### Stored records
┏━━

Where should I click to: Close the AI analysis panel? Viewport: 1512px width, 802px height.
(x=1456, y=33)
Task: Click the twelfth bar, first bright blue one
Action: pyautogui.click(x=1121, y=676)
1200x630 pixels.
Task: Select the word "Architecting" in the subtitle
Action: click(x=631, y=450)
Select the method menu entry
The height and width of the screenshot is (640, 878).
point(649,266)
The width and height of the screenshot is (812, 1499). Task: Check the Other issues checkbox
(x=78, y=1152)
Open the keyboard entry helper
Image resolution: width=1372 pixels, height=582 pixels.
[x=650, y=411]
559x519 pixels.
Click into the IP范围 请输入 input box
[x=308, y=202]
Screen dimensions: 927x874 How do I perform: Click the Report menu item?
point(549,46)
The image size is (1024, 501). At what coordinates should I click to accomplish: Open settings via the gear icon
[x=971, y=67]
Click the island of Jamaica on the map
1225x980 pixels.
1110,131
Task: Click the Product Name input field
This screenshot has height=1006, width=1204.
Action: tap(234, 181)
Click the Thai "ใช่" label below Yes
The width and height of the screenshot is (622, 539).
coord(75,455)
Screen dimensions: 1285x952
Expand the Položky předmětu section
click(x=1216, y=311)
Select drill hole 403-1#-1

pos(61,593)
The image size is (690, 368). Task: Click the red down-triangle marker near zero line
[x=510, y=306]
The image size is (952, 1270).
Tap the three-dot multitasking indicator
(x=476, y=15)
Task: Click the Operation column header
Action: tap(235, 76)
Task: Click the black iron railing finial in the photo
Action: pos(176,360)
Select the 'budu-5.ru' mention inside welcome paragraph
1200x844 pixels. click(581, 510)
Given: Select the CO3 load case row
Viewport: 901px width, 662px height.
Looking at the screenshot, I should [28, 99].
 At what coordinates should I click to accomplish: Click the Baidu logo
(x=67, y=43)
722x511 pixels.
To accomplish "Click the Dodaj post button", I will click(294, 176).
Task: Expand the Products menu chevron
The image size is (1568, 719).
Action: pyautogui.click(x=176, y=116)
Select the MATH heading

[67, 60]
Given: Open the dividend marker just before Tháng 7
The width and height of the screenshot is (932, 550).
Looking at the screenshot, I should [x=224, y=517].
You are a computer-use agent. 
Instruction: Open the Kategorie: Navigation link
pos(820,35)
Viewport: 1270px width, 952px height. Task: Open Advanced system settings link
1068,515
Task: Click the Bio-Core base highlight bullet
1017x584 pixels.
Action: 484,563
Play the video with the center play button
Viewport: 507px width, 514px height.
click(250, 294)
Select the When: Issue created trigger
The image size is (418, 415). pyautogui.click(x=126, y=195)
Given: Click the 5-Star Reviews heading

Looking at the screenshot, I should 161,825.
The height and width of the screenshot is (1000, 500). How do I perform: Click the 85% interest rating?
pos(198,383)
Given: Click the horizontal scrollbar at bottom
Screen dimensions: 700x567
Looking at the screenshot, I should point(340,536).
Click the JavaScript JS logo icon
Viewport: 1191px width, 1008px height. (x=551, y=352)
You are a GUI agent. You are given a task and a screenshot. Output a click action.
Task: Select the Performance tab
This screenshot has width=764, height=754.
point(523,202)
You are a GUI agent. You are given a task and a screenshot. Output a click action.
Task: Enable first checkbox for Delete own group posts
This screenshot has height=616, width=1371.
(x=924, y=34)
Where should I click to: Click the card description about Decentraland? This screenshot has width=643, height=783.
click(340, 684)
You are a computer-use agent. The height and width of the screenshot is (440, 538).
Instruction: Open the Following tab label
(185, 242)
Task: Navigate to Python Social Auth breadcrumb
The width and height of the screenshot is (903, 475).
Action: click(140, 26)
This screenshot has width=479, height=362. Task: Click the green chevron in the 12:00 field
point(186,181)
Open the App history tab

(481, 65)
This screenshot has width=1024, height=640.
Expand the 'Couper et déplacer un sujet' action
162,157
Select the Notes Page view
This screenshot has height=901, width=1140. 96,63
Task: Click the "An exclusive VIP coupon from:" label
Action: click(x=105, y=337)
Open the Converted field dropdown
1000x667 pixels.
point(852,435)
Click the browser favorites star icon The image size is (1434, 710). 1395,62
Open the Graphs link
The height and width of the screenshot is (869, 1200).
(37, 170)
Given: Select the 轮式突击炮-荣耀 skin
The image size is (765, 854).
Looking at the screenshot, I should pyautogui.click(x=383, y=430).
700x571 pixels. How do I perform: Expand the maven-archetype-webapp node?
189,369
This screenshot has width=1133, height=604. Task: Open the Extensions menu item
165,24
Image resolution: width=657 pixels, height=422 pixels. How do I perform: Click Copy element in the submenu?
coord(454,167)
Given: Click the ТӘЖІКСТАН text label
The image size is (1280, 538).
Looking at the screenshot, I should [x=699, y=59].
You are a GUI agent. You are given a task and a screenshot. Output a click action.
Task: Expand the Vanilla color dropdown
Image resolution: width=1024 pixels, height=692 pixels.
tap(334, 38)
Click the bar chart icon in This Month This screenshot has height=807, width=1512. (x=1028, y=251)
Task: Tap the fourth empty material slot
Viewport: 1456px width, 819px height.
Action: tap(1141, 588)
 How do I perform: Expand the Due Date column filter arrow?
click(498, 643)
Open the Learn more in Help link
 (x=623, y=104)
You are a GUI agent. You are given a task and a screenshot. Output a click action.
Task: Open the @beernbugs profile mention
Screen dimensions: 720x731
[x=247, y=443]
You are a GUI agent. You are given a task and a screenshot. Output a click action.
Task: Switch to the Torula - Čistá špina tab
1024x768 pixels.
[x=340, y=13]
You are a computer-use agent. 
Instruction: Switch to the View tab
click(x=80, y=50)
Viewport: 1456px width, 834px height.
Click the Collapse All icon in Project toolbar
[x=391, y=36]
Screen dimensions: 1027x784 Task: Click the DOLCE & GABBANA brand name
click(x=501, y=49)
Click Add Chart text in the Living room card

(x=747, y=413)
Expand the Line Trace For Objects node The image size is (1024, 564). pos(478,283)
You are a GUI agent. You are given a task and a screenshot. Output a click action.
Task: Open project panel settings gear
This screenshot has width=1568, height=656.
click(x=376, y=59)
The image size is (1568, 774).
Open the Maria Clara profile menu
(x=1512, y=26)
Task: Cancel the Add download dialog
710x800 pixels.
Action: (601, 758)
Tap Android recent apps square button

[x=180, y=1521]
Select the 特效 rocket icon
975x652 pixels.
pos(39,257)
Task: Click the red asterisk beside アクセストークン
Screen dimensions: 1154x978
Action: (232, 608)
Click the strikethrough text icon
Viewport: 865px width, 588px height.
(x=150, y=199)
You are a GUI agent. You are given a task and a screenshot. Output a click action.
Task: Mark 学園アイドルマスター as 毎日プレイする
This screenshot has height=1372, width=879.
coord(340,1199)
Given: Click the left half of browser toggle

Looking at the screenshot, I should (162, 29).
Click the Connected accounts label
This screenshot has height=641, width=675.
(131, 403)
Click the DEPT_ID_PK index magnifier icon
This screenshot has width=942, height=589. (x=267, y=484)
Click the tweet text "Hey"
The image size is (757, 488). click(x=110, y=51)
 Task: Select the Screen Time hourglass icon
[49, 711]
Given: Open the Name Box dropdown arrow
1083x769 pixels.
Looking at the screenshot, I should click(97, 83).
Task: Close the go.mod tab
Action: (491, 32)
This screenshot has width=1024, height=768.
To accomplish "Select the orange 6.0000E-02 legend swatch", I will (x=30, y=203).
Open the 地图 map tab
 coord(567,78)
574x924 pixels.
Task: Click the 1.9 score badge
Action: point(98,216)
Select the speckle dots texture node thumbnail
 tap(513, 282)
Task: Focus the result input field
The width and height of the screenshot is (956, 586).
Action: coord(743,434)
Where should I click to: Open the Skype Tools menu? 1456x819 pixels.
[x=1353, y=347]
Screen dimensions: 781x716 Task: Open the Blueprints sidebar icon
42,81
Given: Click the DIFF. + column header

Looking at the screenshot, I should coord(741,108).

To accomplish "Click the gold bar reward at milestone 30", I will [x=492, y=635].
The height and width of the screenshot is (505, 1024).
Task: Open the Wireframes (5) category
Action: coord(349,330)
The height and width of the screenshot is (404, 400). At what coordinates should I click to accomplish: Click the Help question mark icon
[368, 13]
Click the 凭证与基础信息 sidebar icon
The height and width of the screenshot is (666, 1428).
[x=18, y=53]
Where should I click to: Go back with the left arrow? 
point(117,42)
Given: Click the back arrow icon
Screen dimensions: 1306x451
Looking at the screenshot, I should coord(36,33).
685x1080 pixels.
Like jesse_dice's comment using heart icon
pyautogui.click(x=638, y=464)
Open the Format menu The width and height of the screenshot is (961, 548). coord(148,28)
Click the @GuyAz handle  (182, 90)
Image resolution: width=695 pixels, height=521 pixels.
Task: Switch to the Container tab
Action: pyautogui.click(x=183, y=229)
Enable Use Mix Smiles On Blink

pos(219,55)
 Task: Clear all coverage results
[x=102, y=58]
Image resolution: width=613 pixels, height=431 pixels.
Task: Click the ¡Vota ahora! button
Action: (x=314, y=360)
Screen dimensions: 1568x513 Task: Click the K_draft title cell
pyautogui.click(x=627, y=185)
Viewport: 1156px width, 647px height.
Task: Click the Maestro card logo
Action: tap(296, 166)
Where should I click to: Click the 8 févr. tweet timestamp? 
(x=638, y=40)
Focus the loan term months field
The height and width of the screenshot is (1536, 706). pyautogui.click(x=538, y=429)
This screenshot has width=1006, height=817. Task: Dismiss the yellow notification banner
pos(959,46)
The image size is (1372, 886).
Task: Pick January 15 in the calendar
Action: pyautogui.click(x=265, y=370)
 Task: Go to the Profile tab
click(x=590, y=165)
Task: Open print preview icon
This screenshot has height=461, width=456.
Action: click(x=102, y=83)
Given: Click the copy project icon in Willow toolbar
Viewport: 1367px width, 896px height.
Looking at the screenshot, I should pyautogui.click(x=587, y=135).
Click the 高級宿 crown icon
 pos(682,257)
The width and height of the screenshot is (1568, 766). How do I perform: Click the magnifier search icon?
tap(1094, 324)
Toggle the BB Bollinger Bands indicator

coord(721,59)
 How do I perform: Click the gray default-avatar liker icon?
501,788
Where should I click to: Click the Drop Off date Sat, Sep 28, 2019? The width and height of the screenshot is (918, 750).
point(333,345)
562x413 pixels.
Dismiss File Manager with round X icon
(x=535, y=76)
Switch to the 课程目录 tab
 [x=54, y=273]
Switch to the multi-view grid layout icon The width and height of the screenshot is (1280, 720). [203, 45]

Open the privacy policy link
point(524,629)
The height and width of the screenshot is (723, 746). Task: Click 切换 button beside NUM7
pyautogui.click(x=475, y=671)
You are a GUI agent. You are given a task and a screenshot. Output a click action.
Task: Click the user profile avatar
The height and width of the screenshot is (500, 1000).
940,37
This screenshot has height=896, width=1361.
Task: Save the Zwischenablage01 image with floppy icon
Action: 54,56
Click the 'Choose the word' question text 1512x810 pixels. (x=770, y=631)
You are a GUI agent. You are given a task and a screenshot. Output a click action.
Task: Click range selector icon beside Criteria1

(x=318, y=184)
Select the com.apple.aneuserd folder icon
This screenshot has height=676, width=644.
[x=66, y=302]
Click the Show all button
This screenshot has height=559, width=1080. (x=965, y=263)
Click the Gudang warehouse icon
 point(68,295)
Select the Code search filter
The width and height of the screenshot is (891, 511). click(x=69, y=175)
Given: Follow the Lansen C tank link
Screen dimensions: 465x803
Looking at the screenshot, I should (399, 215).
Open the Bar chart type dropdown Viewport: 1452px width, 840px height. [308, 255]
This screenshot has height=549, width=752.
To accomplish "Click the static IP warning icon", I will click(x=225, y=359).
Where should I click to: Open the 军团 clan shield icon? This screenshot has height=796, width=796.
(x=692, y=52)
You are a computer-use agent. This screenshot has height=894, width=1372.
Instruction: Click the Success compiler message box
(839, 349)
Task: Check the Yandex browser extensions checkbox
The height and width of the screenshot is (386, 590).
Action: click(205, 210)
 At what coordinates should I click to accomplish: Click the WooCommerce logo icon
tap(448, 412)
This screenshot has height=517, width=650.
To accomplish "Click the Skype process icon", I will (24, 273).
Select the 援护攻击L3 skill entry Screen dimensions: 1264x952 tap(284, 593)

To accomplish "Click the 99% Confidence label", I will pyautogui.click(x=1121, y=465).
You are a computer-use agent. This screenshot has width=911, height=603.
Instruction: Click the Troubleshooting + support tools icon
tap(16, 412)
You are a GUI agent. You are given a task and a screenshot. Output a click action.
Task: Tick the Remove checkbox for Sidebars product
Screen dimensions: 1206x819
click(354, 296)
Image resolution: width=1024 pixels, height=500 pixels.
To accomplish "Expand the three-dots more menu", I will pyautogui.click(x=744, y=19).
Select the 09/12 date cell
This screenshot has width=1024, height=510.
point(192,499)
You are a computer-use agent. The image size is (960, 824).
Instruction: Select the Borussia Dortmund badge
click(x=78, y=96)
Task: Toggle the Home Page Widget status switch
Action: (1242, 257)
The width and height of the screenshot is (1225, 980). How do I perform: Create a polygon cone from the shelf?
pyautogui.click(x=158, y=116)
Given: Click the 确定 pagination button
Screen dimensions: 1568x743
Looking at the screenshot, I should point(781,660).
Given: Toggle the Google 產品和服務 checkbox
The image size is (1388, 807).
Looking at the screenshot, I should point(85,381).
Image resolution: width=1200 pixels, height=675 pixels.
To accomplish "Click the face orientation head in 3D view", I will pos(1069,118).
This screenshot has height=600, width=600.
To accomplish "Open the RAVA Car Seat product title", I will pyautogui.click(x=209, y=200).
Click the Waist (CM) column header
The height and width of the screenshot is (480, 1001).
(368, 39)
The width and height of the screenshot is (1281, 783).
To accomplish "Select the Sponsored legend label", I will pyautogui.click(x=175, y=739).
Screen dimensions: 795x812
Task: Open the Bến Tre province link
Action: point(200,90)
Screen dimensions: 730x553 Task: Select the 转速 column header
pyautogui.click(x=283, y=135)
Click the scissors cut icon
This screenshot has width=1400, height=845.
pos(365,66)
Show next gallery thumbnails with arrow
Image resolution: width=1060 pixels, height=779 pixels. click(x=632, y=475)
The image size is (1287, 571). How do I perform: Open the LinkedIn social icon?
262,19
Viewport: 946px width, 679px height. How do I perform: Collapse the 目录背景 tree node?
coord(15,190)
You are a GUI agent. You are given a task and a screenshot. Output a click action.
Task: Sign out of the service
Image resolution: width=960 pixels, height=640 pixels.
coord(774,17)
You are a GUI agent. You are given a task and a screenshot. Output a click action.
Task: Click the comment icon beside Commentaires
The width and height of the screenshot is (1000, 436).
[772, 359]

┗━━

Reproduce exactly the entries above, limited to the lines from the one with "Select the When: Issue created trigger" through the one with "Given: Click the horizontal", both included.

### Reply
Select the When: Issue created trigger
The image size is (418, 415). pyautogui.click(x=126, y=195)
Given: Click the 5-Star Reviews heading

Looking at the screenshot, I should 161,825.
The height and width of the screenshot is (1000, 500). How do I perform: Click the 85% interest rating?
pos(198,383)
Given: Click the horizontal scrollbar at bottom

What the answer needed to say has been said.